Exercise data:
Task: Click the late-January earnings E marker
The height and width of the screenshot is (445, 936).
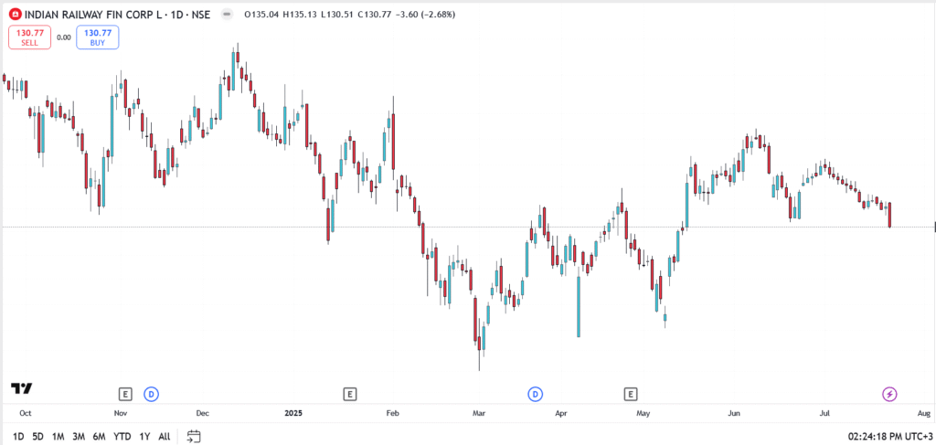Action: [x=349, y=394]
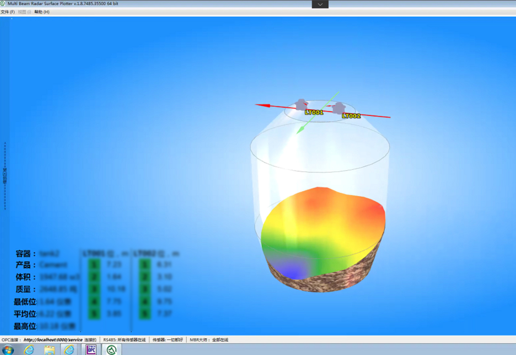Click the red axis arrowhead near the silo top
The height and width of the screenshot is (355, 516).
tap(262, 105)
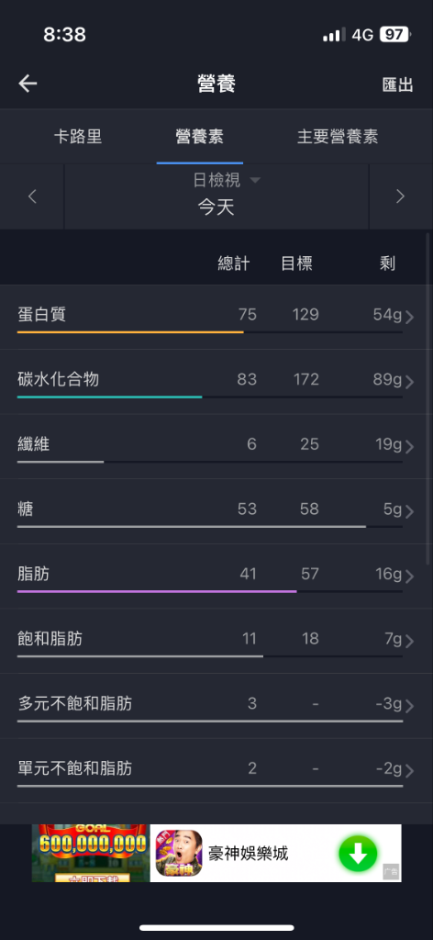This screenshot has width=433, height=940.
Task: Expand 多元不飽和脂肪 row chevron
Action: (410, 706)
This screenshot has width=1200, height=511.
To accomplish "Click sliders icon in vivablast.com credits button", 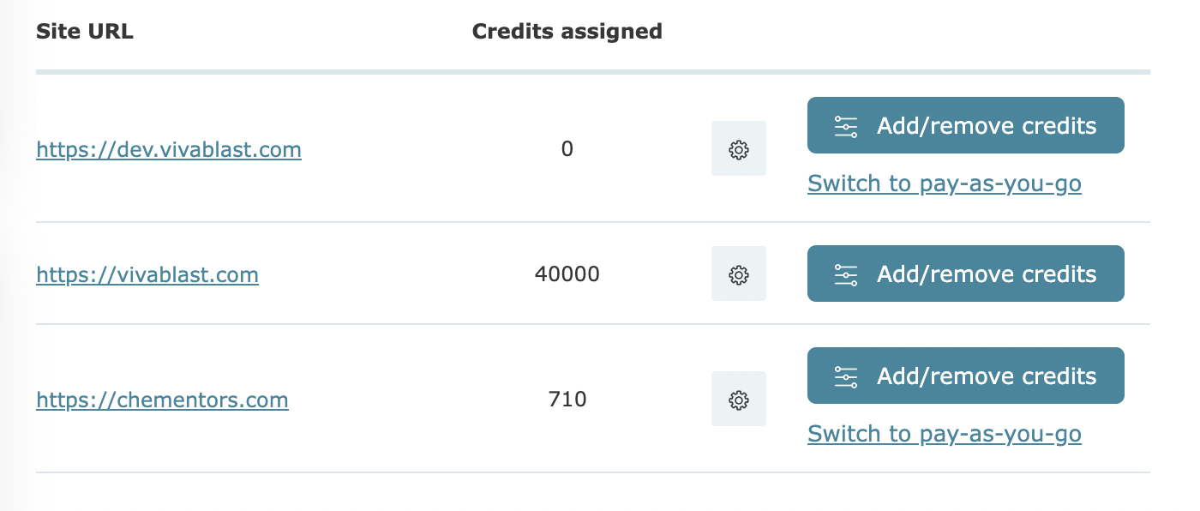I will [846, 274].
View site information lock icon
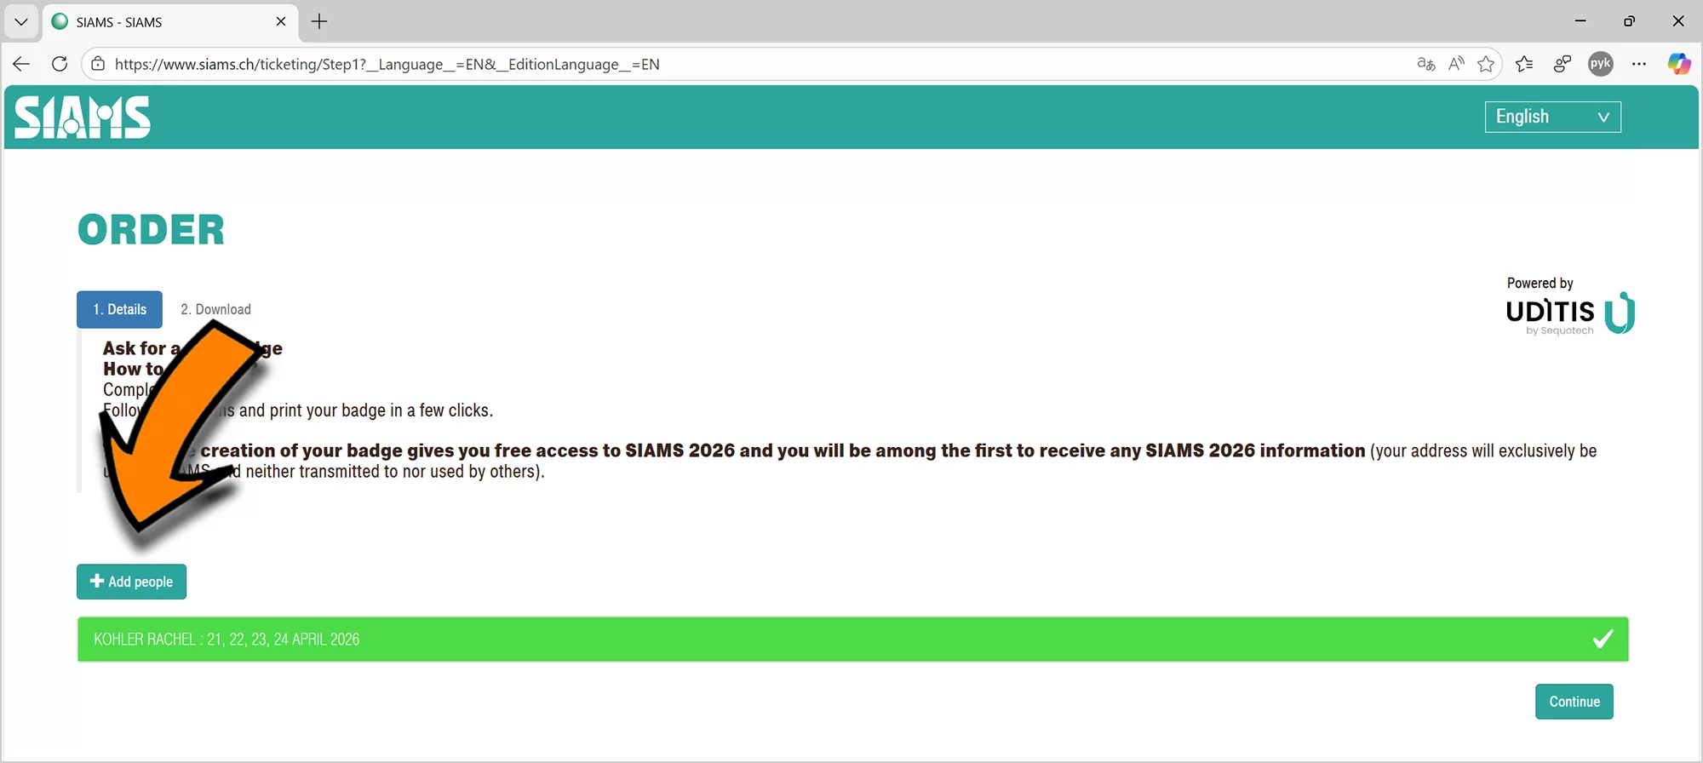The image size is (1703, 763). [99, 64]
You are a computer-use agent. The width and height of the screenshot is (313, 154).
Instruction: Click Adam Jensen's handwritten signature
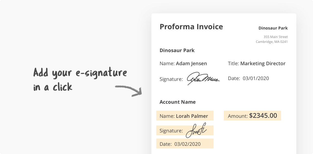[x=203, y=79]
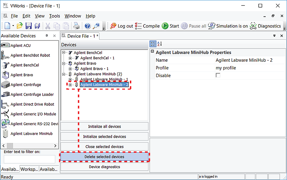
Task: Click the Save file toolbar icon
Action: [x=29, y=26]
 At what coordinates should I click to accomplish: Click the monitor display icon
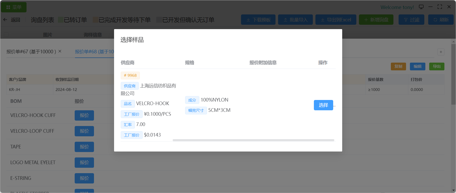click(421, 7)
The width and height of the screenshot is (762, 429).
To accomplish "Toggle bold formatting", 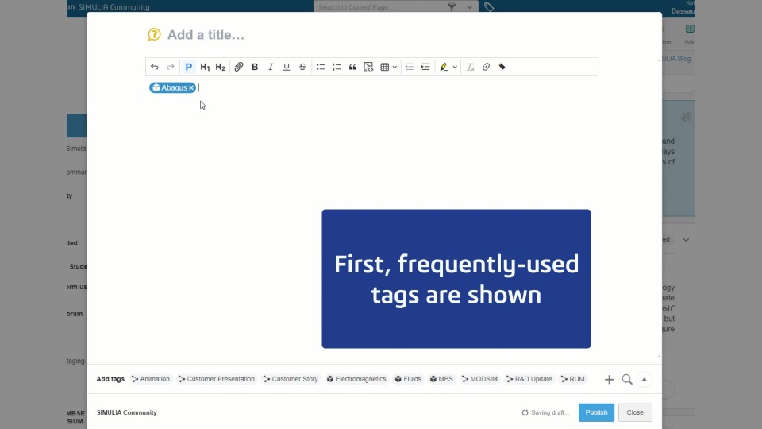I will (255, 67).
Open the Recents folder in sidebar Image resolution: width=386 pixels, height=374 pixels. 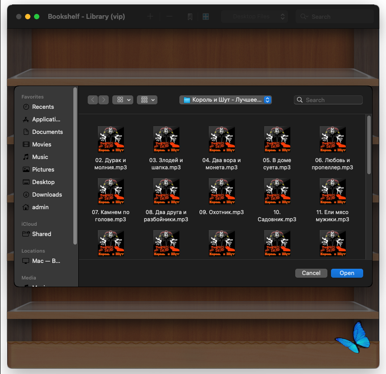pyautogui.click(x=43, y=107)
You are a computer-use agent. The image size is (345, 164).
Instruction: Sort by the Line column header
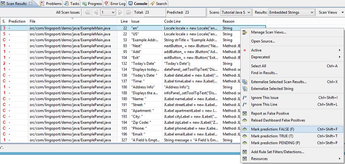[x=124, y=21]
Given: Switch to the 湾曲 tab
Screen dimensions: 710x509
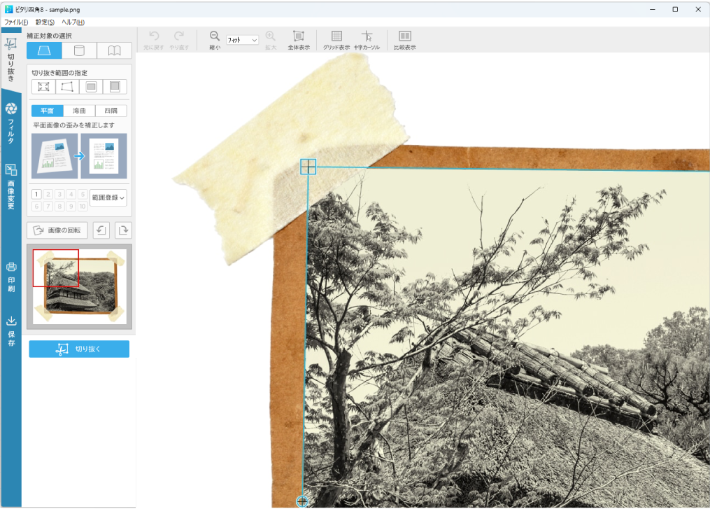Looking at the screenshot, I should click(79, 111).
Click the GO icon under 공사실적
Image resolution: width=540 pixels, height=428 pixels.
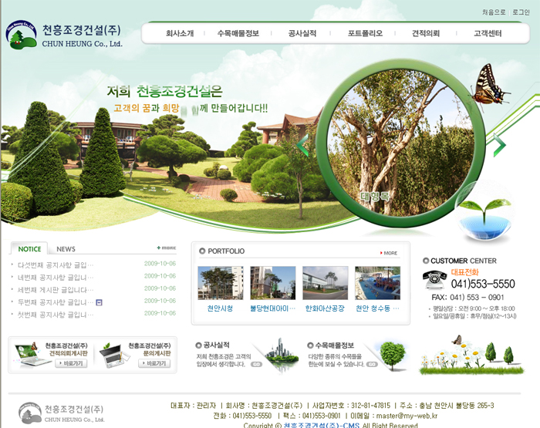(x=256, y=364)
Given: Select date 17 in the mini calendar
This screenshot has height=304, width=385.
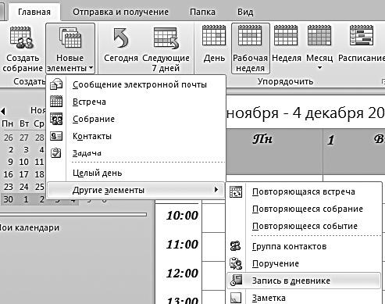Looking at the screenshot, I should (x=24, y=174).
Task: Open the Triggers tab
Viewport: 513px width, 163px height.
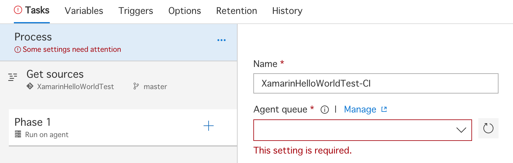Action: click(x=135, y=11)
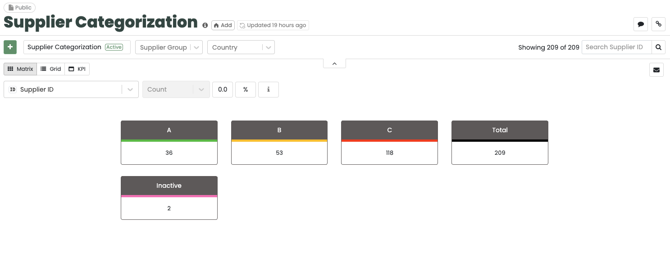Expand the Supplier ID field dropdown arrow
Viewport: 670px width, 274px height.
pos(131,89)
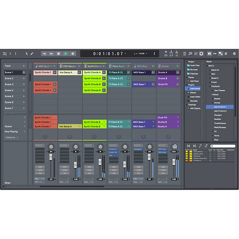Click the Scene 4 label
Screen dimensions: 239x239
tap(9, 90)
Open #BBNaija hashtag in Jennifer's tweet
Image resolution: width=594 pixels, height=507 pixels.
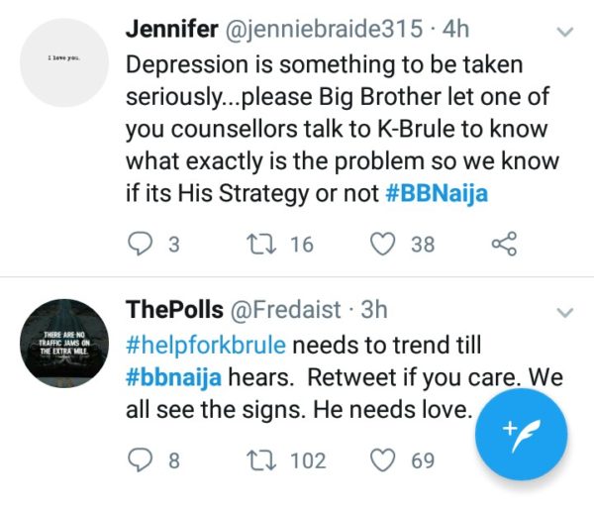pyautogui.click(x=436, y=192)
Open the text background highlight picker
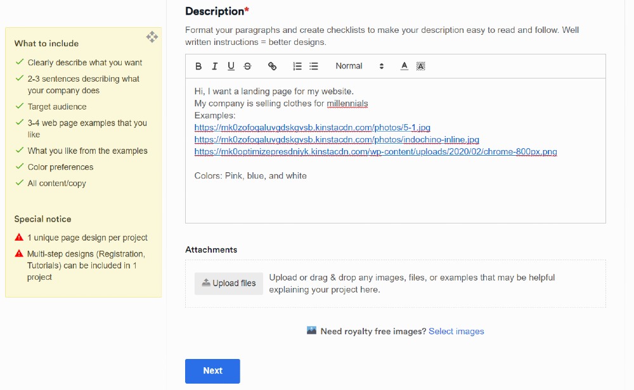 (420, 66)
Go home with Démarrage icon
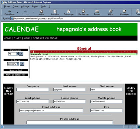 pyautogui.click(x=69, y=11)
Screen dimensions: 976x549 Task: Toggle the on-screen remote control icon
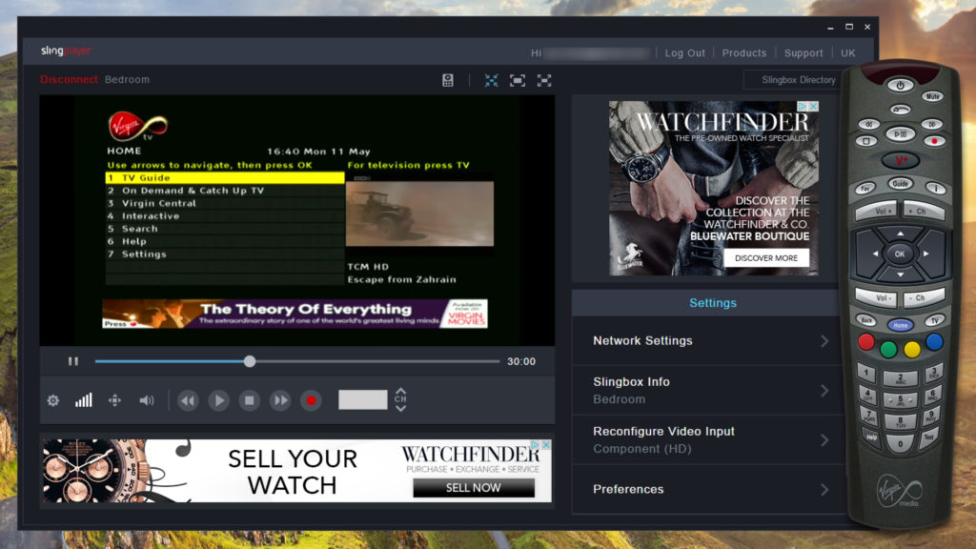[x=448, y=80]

Exercise objective: From the listing above, copy every line that includes the word "computer".

Solution to the exercise:
You are a computer-use agent. The width and height of the screenshot is (313, 154).
You are a computer-use agent. The image size is (345, 164).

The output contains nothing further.